3. Step 3 Magnetic Resonance Imaging (MRI) and Magnetic Resonance Angiography

  1. Perform MRI the day before surgery for comparison if desired, then repeat to confirm BAO and again before sacrifice if a therapeutic is to be evaluated.
  2. Place continuously anesthetized canines head-first in a supine position as previously described  in a Siemens Prisma 3 Tesla field strength and 60 cm-diameter bore MRI scanner including a 32 channel head coil as a receiver with enhanced parallel imaging performance to obtain brain images17.  
  3. Perform localizer scans to acquire pilot images of each canine brain before the anatomical imaging begins.  The system utilized to obtain the presented data has an integrated imaging system which allows faster scanning in optimal spatial and temporal resolutions. The 80 mT/m gradients generate high-quality T2-weighted, diffusion-weighted images and MR angiograms. Diffusion-weighted imaging (DWI) is sensitive enough and can show more anatomic sub-structure than by conventional structural MRI methods such as T2-weighted images. In this study, MRI was performed 4h after BAO.
  4. After proper localization, perform T2-weighted gradient echo imaging (Parameters: FOV = 130 mm, Matrix size = 320 x 320, pixel size = 0.3 x 0.3 mm, Slice thickness =3 mm, TR= 4s, FA= 180 degrees, BW =255 Hz/pixel, NEX= 2, TE=75ms, Resolution= 2.4615 pixels per mm) followed by a flow attenuated inversion recovery (FLAIR) imaging to visualize the structure of the brain anatomy.
  5. Perform magnetic resonance angiography (MRA) to visualize the vascular anatomy and blood circulation measurement. Acquire MRA of the brain covering the head and neck with a time-of-flight-3D (TOF) sequence in transverse view (Parameters: FOV = 129x129 mm, Matrix size = 768 x 768, pixel size = 0.3 x 0.3 mm, slice thickness = 81.59 mm, TR= 25 ms, FA= 18 degrees, BW =185 Hz/pixel, NEX= 1, TE=4.22ms, Resolution = 5.91 pixels per mm). Perform maximum intensity projection (MIP) with 3D color-coded visualization to maximize the signal intensity in the blood vessels.  Post-process acquired DICOM images to visualize the blood vessels and to confirm that the basilar artery was occluded.

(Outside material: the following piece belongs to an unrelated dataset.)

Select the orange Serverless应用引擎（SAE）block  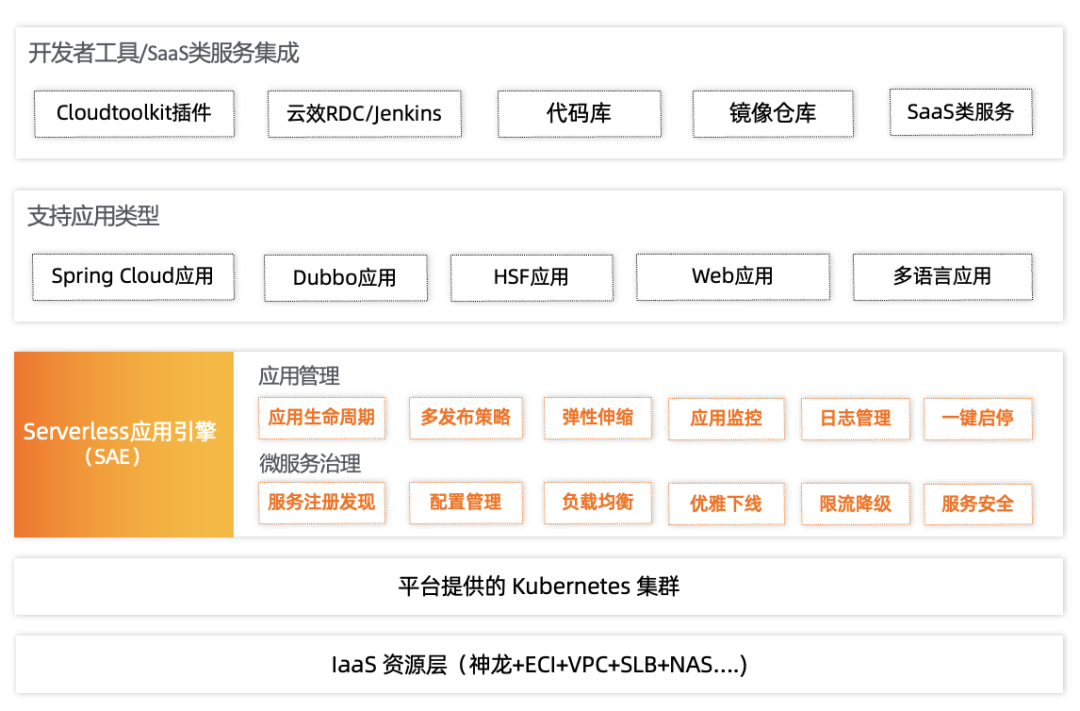point(123,445)
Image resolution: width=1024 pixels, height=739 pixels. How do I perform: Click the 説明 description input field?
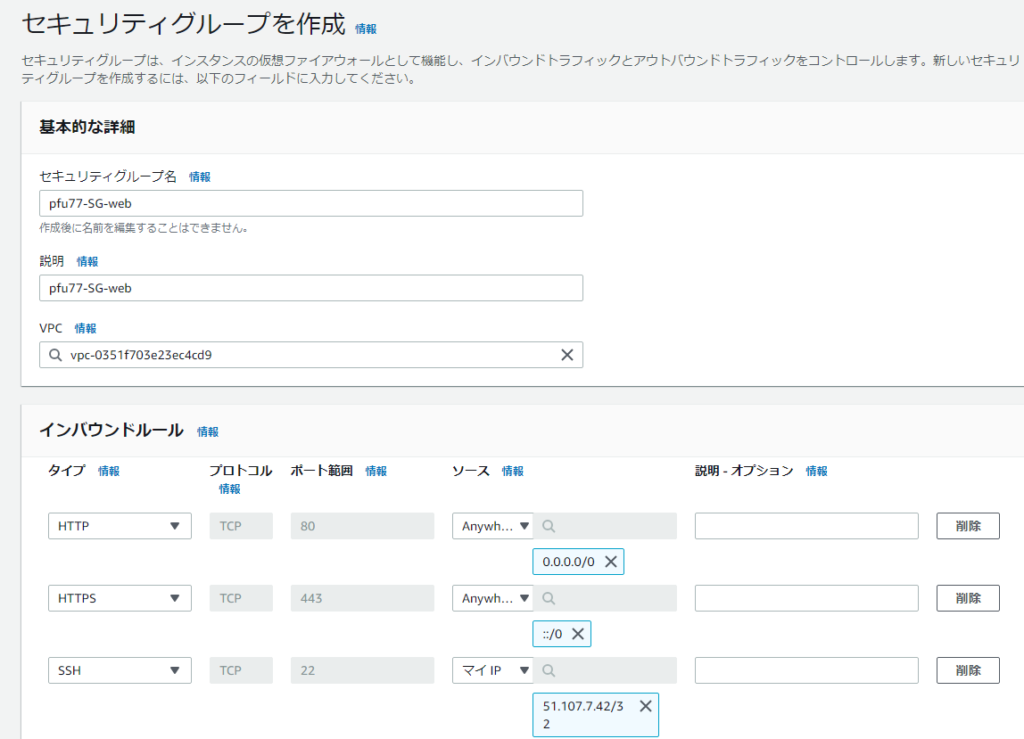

4. Step 4 Diffusion weighted imaging and stroke volume calculation

  1. Perform diffusion weighted imaging sequence to detect acute ischemic strokes (Parameters: FOV = 149mm x149 mm, Matrix size = 132 x0x0x 100, pixel size = 0.30mm x 0.30 mm, slice thickness = 4 mm, TR = 4.6s, FA = 90 degrees, BW = 255 Hz/pixel, NEX= 1, TE = 86ms, Resolution= 0.93 pixels per mm). Transfer DICOM images for post-processing. 
  2. Generate apparent diffusion maps (ADC) from DWI images and calculate infarct volumes using OsiriX MD v.5.0 software. 
  3. Trace both the brain hemispheres and infarct areas per slice and multiply by slice thickness to acquire infarct volumes. 
  4. Convert the absolute whole volume to 100 units to calculate the percent stroke volume of each canine.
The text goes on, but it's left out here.